Moreover, his prime accuser, Malkiel Gruenwald, had a long criminal career back in Hungary and was reputedly a police informer in Israel.
In 1957, Kasztner was murdered by a far-right group, Malchut Yisrael, becoming in death either a martyr who did not deserve his fate, or a villain who got his just deserts.
In Kasztner’s Crime, Bogdanor has assiduously attempted to dispel the fog of these distractions and to analyze Kasztner’s actions in 1944. He develops the arguments put forward by Ben Hecht and Uri Avnery decades ago, presenting not only evidence, but also presumption and interpretation. It is a convincing case and he demands a guilty verdict.
The Nazis wanted to avoid – at all cost – another Warsaw Ghetto Uprising, but were ideologically committed to the extermination of all Jews. Bogdanor argues that the tortuous negotiations with the Jews were designed to dangle the hope of rescue and to drag them out for an eternity while the deportations continued apace. It served the Nazi desire for a total absence of resistance.

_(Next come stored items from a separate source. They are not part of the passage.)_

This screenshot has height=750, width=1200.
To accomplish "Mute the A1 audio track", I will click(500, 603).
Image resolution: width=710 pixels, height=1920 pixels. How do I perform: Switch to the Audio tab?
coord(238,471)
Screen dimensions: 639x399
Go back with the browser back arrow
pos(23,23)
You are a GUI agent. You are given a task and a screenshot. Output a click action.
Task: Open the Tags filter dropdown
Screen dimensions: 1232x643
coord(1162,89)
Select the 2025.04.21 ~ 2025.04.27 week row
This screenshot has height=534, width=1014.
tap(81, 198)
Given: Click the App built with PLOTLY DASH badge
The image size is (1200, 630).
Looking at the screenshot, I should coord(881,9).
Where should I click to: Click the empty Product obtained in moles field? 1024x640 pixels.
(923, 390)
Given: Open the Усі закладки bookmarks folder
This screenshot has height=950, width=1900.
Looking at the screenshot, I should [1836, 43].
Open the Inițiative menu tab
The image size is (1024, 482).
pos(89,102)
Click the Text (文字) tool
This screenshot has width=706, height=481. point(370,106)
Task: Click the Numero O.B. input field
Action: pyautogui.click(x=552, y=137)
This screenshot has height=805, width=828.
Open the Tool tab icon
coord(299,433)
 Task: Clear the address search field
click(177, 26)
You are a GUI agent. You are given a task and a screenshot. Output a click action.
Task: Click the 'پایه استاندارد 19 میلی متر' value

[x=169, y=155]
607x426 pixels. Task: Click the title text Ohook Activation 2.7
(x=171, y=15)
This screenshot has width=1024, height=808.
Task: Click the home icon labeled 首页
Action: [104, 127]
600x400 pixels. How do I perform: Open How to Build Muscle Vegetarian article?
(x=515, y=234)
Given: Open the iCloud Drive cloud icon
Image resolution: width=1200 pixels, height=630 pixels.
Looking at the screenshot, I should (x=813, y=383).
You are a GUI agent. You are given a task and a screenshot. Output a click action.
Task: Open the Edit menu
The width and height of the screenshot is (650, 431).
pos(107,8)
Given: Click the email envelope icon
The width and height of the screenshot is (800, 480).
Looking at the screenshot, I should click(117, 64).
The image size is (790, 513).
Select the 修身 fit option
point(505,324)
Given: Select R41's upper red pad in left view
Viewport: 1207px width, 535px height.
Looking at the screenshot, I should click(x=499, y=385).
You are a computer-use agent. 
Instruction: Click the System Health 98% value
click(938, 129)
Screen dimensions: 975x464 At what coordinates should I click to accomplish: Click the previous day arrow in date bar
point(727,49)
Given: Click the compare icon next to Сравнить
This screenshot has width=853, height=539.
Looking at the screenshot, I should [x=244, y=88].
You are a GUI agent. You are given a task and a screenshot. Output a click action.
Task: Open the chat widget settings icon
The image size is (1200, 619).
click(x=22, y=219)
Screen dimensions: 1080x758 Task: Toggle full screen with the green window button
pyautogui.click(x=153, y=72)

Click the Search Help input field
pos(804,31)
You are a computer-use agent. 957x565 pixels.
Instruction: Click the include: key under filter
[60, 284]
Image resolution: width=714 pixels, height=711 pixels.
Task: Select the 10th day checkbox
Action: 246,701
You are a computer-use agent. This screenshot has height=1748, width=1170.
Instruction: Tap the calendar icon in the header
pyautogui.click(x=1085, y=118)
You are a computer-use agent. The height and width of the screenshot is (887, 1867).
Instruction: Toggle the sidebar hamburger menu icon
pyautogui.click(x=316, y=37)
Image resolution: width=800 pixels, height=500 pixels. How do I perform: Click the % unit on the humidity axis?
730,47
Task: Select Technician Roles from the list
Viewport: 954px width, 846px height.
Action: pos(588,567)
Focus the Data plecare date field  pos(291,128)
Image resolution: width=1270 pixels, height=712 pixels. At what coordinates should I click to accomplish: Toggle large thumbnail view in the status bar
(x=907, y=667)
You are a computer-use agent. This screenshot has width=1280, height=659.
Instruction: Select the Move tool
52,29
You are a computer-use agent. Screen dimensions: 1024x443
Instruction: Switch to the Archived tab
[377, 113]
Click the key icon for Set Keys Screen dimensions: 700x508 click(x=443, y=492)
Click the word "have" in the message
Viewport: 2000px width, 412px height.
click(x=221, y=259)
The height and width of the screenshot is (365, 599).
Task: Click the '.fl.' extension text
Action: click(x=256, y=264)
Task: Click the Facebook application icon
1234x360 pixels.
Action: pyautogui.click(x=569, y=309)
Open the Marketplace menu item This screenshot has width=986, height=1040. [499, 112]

When Eichmann arrived in Hungary in the spring of 1944, he was accompanied by 150 to 200 staff who were expected to deport 750,000 people. The Hungarian Interior Ministry offered 20,000 gendarmes to support Eichmann in the belief that the Jews were merely being sent to “work” camps.
In this lethal card game, the Nazis held the aces while the Jews looked for any scintilla of salvation. Kasztner promised to pay the Nazis $200,000 per month in the hope of postponing the deportations and prolonging the negotiations as the end of the war approached. Based on examples from Slovakia, the possibility of bribery from funds raised by free Jewry was considered. Everything came to naught, and such proposals were buried in the cemetery of wishful thinking – a cemetery guarded by Eichmann’s SS.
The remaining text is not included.